L'entreprise chinoise, qui a engrangé des revenus records en 2019, essaie petit à petit de transférer son processus décisionnel hors des murs de l'empire du Milieu. Une stratégie mûrement réfléchie.
Derrière TikTok, l'application mobile de partage de vidéos aux 2 milliards de téléchargements et au milliard d'utilisateurs mensuels actifs, on retrouve l'imposante firme pékinoise ByteDance, fondée en 2012 et devenue un empire des nouvelles technologies. On en veut pour preuve les 17 milliards de dollars de chiffre d'affaires en 2019 (contre 7,4 milliards en 2018) et le bénéfice de 3 milliards de dollars réalisé l'an dernier. Les polémiques de censure à double sens qui entourent l'entreprise sont en train de la pousser à revoir sa gouvernance, en se tournant de plus en plus vers l'étranger.
Kevin Mayer (ex-Disney), loin d'être un cas unique chez ByteDance
À la vue de ces données, du fait que la société serait valorisée entre 100 et 180 milliards de dollars et qu'elle emploierait plus de 60 000 personnes réparties dans 126 villes, ByteDance est en train de repenser sa stratégie, avec une orientation certaine vers une « décentralisation » décisionnelle hors de Chine.
Le symbole le plus fort de cette stratégie fut l'annonce, à la mi-mai, du recrutement de Kevin Mayer, ex-patron de la division Direct-to-Consumer and International de The Walt Disney Company et un temps pressenti pour prendre la direction générale du groupe, au poste de chef d'exploitation de ByteDance et à la direction générale du service TikTok, dont il occupera désormais la tête.
Et il n'était pas bon de croire que ce recrutement ne serait pas sans conséquence. Mayer vient apporter à ByteDance un réseau long comme le Nil, une expérience de plus de 20 ans chez un géant du divertissement et une vision de ce que doit être une entreprise à l'international. Car l'ambition de la firme pékinoise ne se limite définitivement plus à la Chine.
Une « décentralisation » partielle vers les États-Unis qui pose question en interne
Sans renier ses racines, ByteDance a multiplié les mesures, ces derniers mois, pour s'éloigner de son pays d'origine, la Chine.

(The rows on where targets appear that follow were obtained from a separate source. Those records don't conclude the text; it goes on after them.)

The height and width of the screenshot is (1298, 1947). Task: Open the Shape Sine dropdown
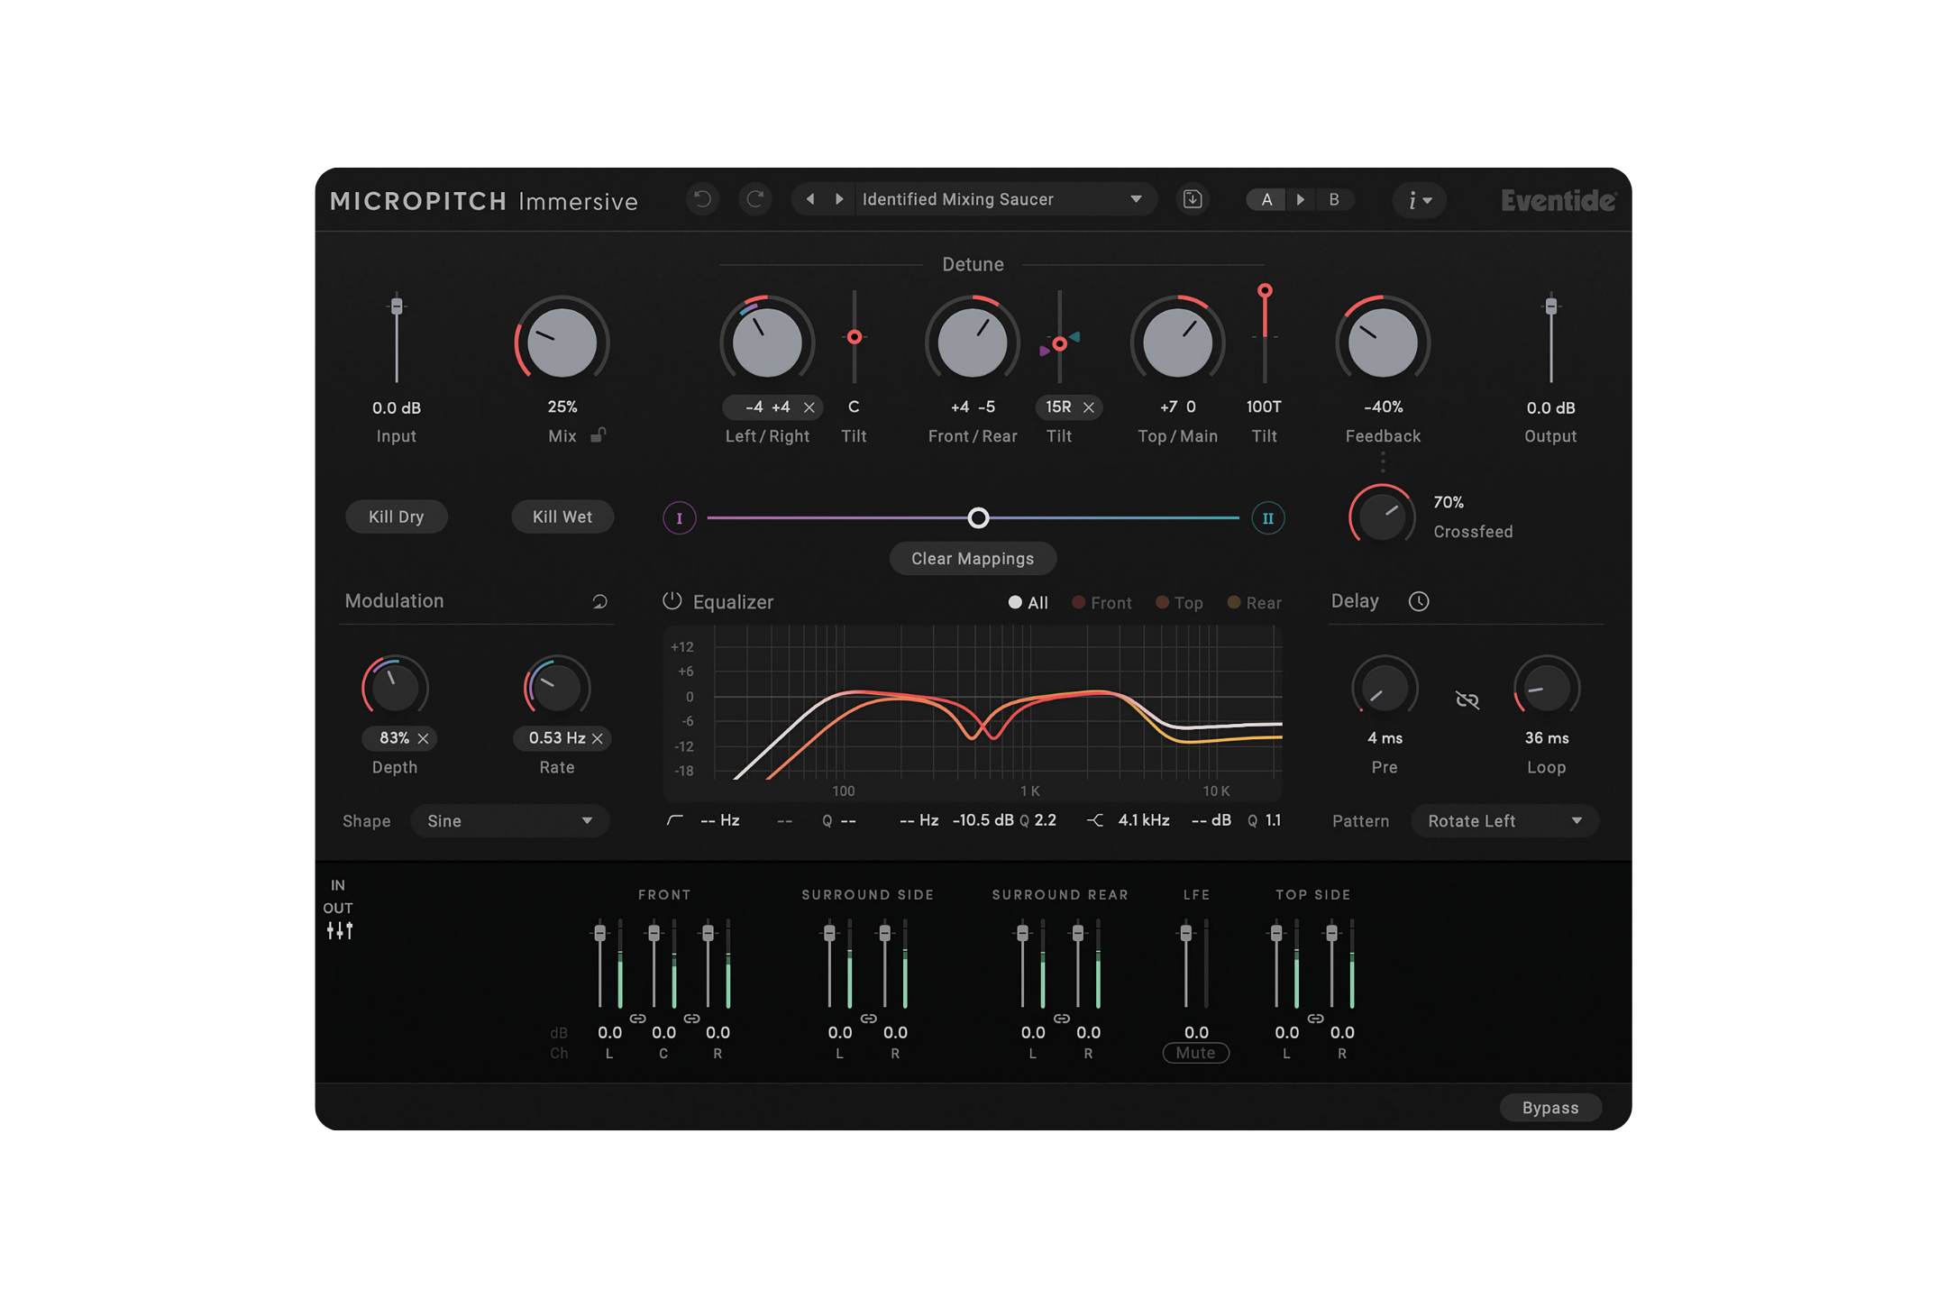point(509,821)
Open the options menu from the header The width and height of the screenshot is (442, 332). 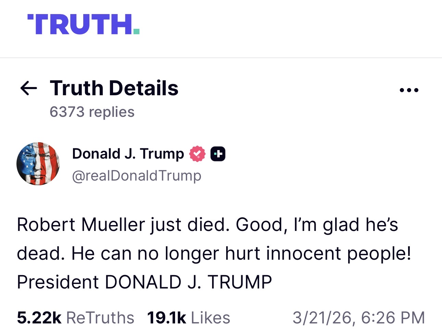tap(409, 89)
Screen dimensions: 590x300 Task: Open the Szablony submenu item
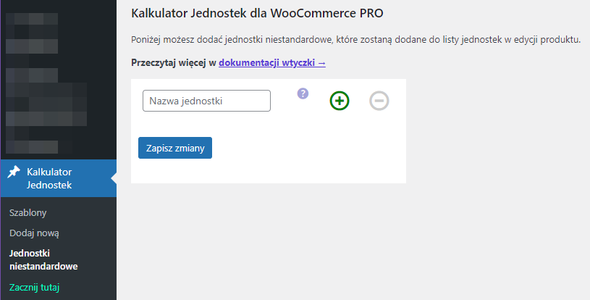coord(28,213)
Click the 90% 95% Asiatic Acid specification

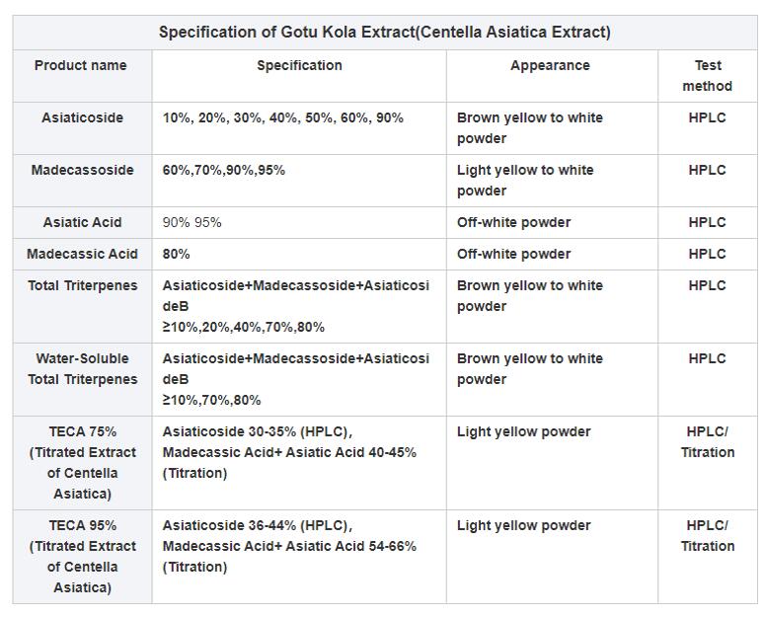(192, 222)
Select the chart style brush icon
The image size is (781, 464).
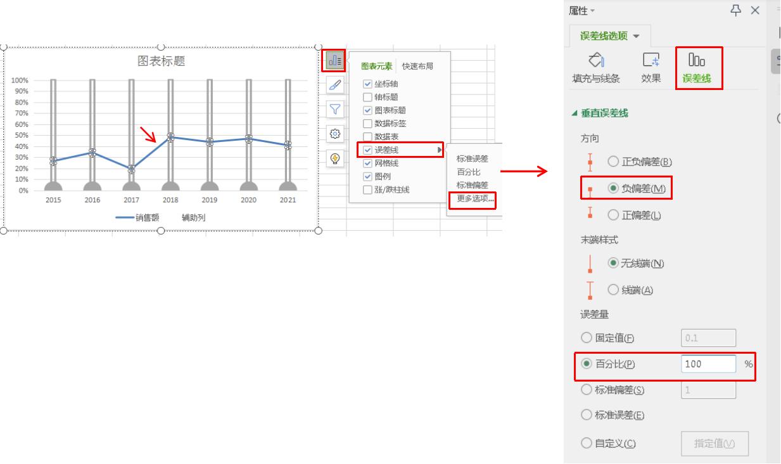(x=334, y=85)
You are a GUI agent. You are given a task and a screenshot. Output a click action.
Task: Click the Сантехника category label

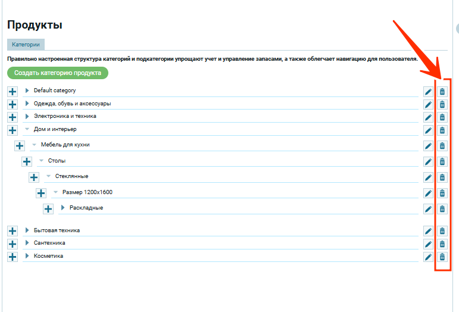click(49, 243)
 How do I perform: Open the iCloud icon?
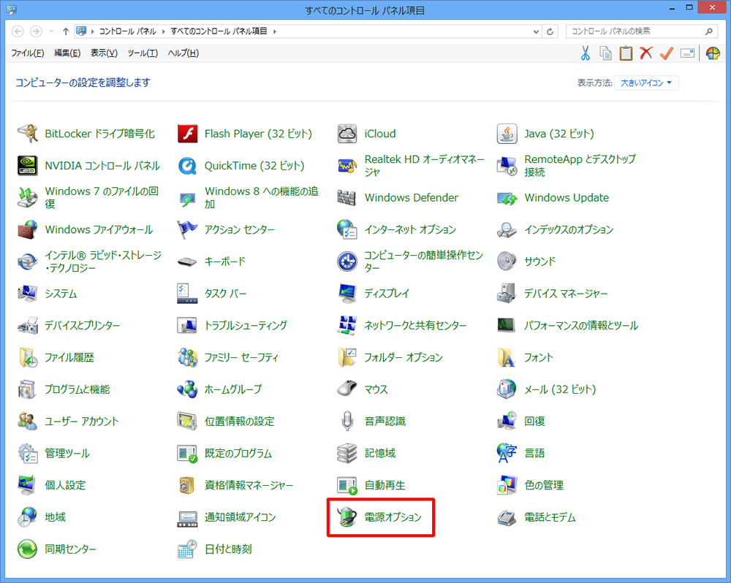click(x=346, y=134)
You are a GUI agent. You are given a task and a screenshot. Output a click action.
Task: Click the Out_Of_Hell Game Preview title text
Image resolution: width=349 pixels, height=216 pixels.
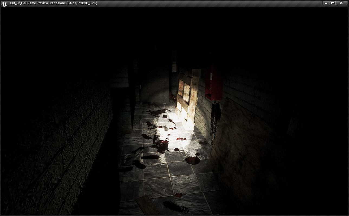[53, 3]
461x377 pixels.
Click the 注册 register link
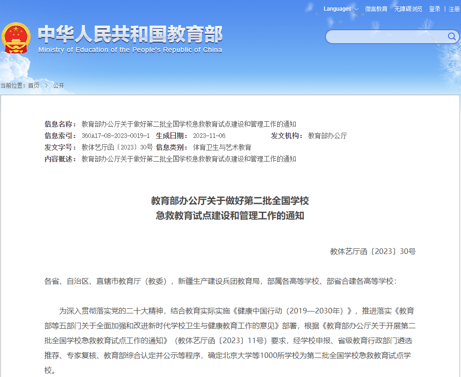tap(454, 9)

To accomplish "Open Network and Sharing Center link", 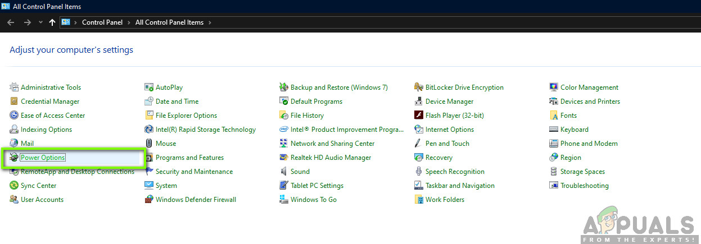I will [x=332, y=144].
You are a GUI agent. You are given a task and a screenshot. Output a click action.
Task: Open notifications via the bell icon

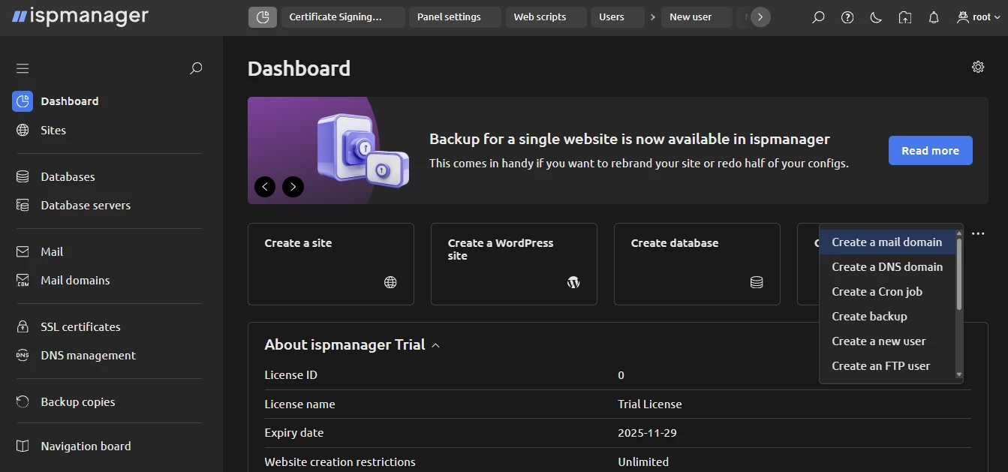click(934, 17)
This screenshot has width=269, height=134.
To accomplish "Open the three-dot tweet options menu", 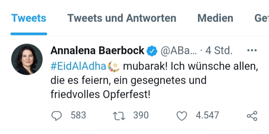I will pos(252,50).
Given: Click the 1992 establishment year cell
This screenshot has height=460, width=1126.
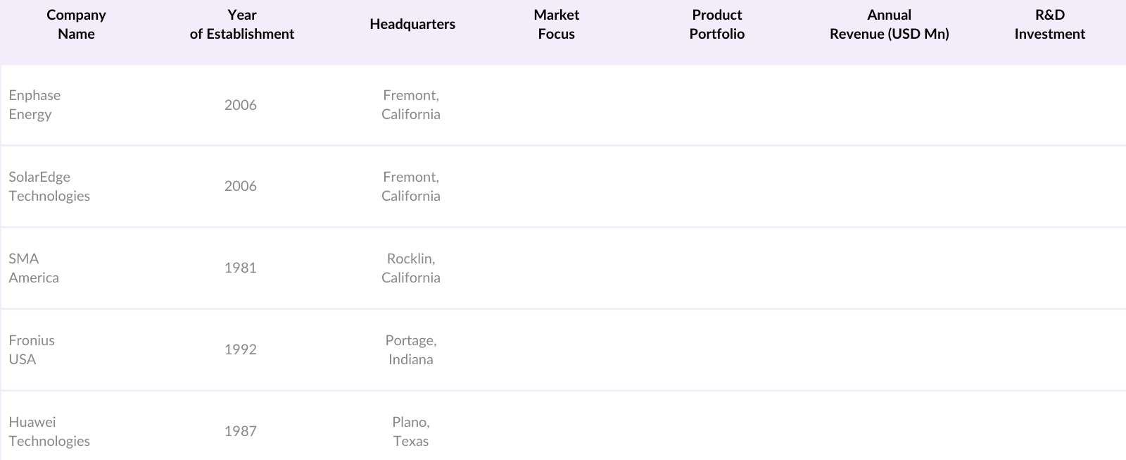Looking at the screenshot, I should 241,350.
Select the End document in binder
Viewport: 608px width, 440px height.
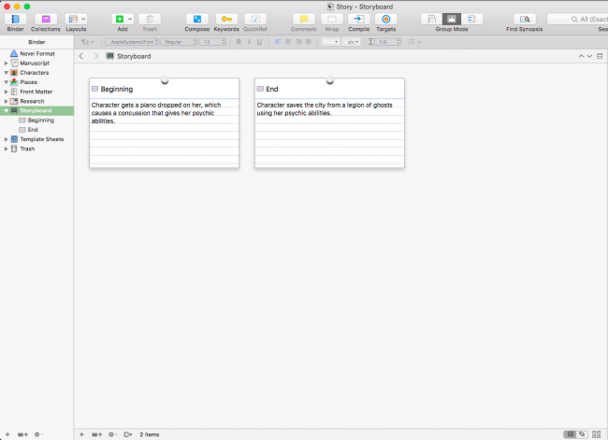(33, 130)
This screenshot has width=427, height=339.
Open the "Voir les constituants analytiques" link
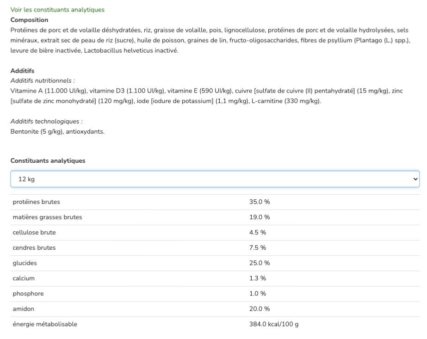57,10
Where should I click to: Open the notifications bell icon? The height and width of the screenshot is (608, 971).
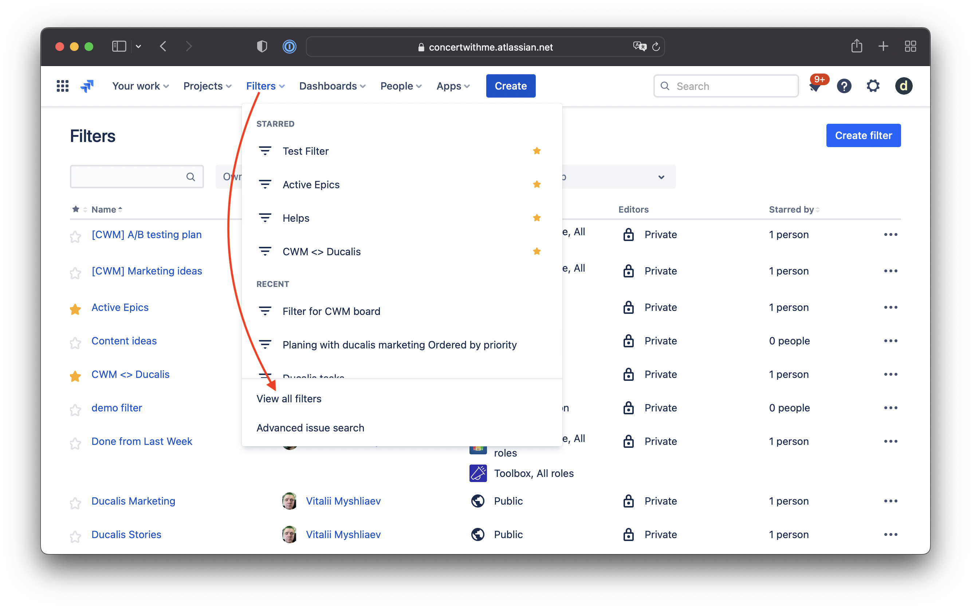point(815,86)
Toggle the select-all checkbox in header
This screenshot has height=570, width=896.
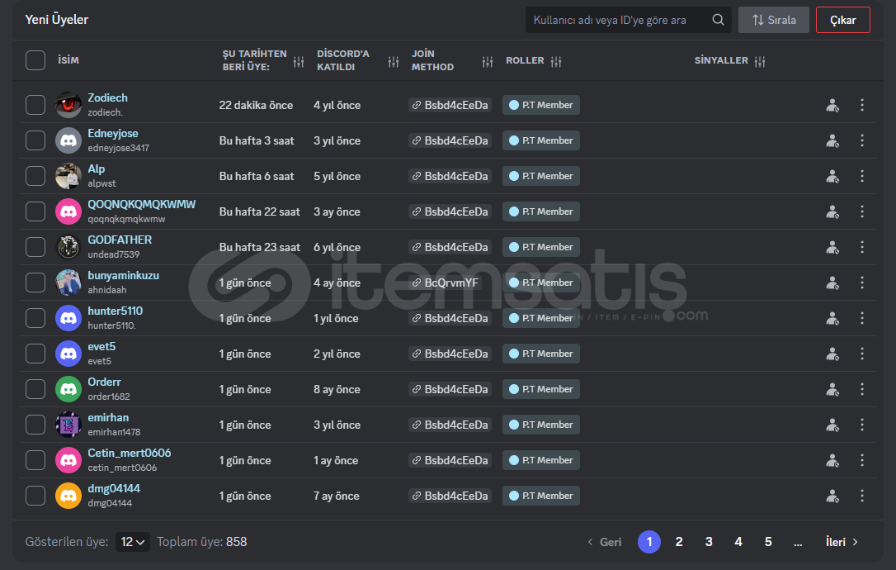(x=35, y=60)
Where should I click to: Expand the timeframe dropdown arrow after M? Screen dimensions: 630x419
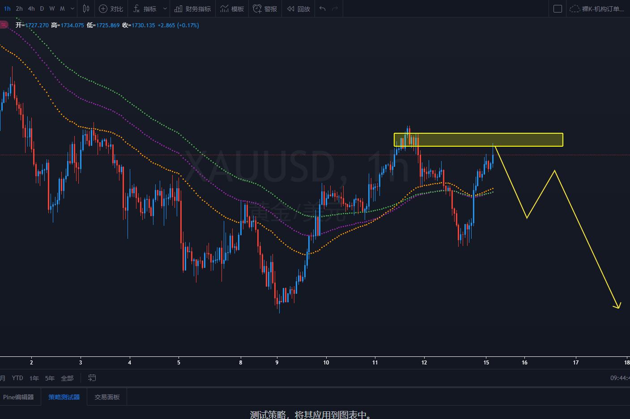(72, 8)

Et la firme ne vise pas que TikTok, dont l'utilisation est planétaire, mais aussi toutes les autres activités qui ne sont pas chinoises. Concernant TikTok, ByteDance a enchaîné les recrutements et embauché plus de 150 ingénieurs du côté de son bureau californien de Mountain View, sur les terres de Google, pour développer ses opérations d'ingénierie et de recherche et développement. Des dizaines de salariés actuellement employés par les géants de la technologie américains seraient sollicités en vue d'être débauchés.
Les États-Unis, qui constituent l'un des plus gros marchés de l'entreprise, avec plus de 170 millions de téléchargements, sont une terre d'accueil pour ByteDance, mais aussi un vivier destiné à son renforcement planétaire. Récemment, un cadre supérieur de Google aurait été approché pour diriger le département d'ingénierie de TikTok aux USA. Mais il n'y a pas que chez l'oncle Sam que l'entreprise chinoise recrute. Plusieurs offres d'emploi ont été déposées notamment à Singapour, à Jakarta ou à Varsovie, où elle recherche des ingénieurs.
Mais cette ouverture sur le monde ne plaît pas à tous du côté de ByteDance. Plusieurs employés ont manifesté leur désaccord en se mettant en quête d'un nouvel employeur, craignant que la société de Pékin ne perde de sa productivité lors de sa prochaine phase d'expansion en ne concentrant plus la totalité de ses efforts depuis la Chine, et en se livrant à une opération séduction qui serait vaine. Et voir une application comme TIkTok se développer aux États-Unis, pays qui a placé cette dernière dans son collimateur concernant le traitement des données personnelles, ne suscite pas non plus un immense enthousiasme en interne.